June 2005 Vol. 10 Issue 2
Investigating new audiences
Q&A with Steve Cain

During several recent meetings, many Purdue Extension county staff expressed frustration that not enough people know about Purdue Extension programs and what they have to offer. Here's one question I've heard more than once.

Question: How do I reach new audiences to tell them about Purdue Extension programs?

Answer: When people ask this question, I tell them they may not realize it, but they are addressing the first step of marketing: research (an On Target article about the four steps of marketing appeared in the April 1996 issue).

Research! When I say that, people usually repeat the word with a look of anguish. When they are ready to market, they don't want to take more time for research. They just want to put their names on pencils and hand them out.

But without marketing research, you are blind to what new audiences want. Ideally, you should research your intended audience while developing a product or program.

Conduct marketing research to find out what people think is important. That includes finding out where they get information, how they use it, and when it is best to reach them. By learning more about the people in your intended audience, you can explore ways to:

  1. Provide educational materials that meet their needs.
  2. Create marketing plans tailored to that group's interests.

Deep pockets not required

Don't have a marketing research budget like Wal-Mart? That's OK. You can still get results if you're willing to invest some of your time.

When I want to research a new audience, I start by looking at advertisements, magazines, and Web sites that I know appeal to that audience. I learn what interests them and the language and style they use. These things help me tailor a marketing message (and program) to suit their interests.

Next, I seek out people who represent that audience. I try to find out where and how that audience finds local information. Is it radio? Meetings? Chat groups? These things help me chose the best medium to reach that new audience.

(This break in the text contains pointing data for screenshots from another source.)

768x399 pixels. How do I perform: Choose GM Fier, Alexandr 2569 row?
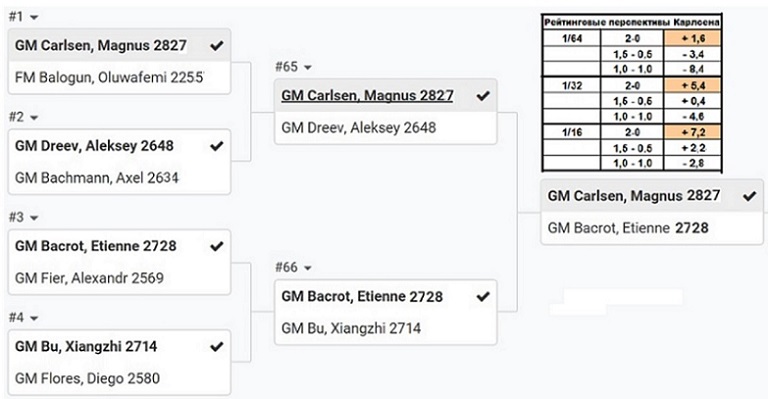(x=119, y=278)
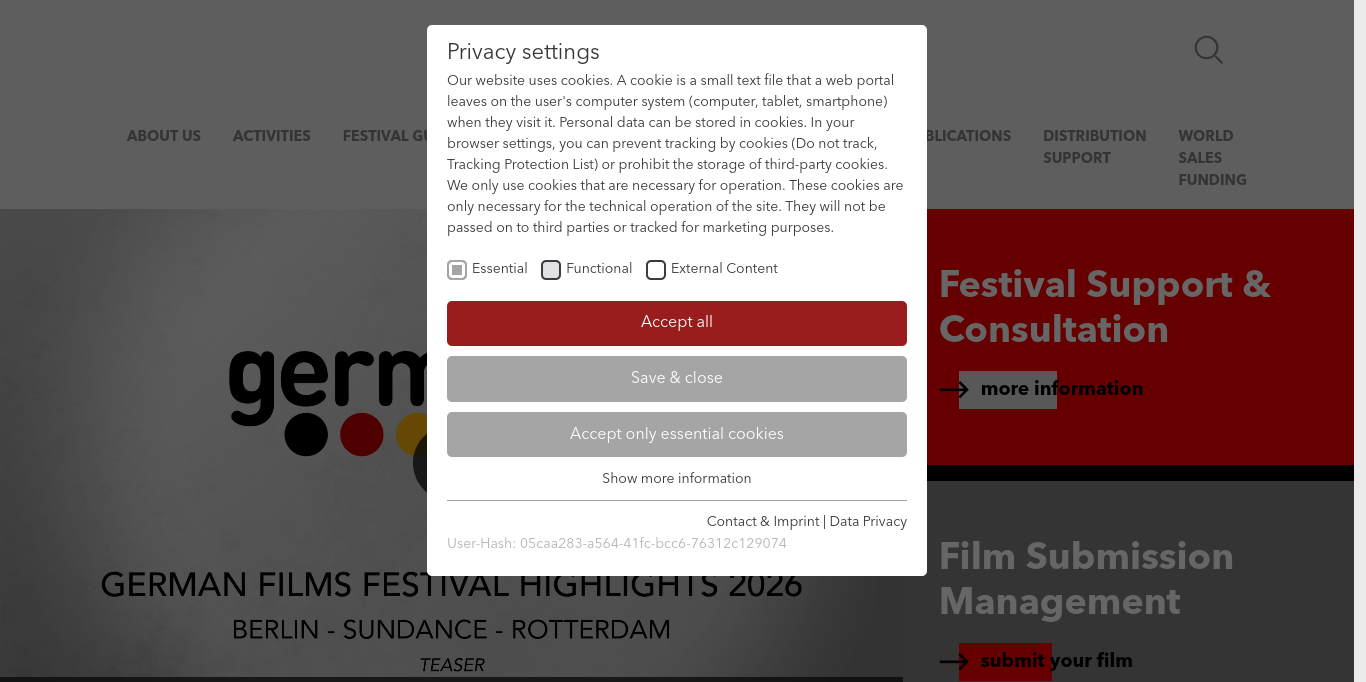The height and width of the screenshot is (682, 1366).
Task: Click the submit your film link
Action: (x=1057, y=661)
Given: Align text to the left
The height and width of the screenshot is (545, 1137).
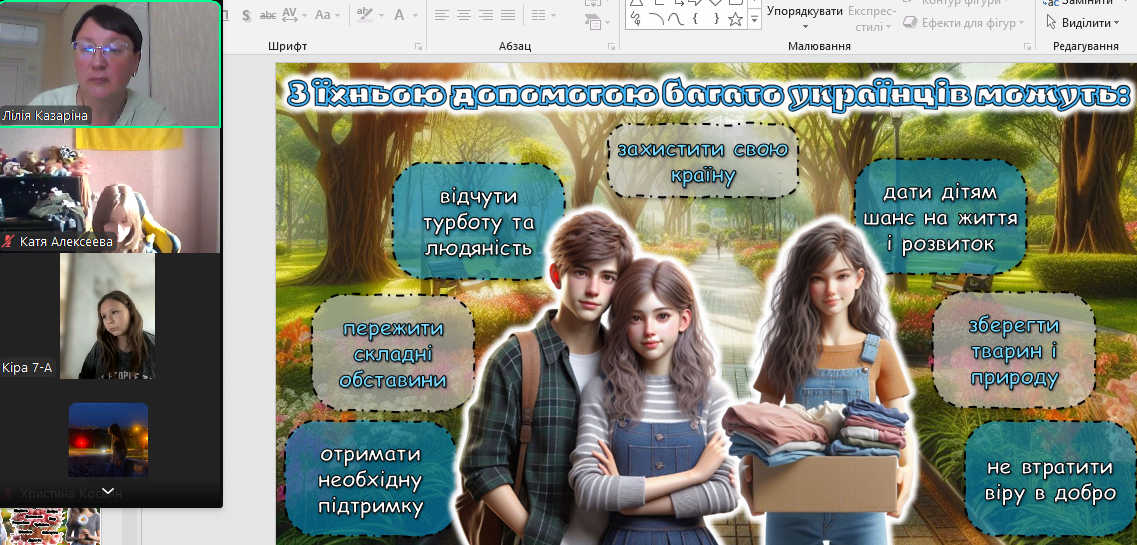Looking at the screenshot, I should 443,15.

No. Reaching new audiences is work. But by periodically focusing on a few new audiences, you continue to spread Purdue Extension's message.

Where to begin?

Let's look at some examples. If I have information on healthy living through diet and exercise, I may want to target young people who are concerned about their health but don't know where to start a new plan.

To learn more about such people, I might talk to experts who may already know something about this audience, such as health care providers, health club officials, health food vendors, and others. Such people probably have some ideas about reaching this audience since they already know them.

Maybe you'll learn about a local retailer, factory, or office's “healthy living” newsletter that these people read. Writing for this newsletter would be a more effective way of getting the word out than handing out carpenter pencils your audience might just throw away.

You also might find church bulletins are a handy resource to help you reach new audiences. In my research using these techniques, I've found them to be trusted sources of new information. If you just can't find a common medium to reach that new audience, you might choose direct mail. That may take some research to collect addresses, but could be a valuable list.

Reaching new audiences demands research. It may sound like a cliché, but walk a mile in your audience's shoes, and you'll begin to see new ways to reach out and talk with them.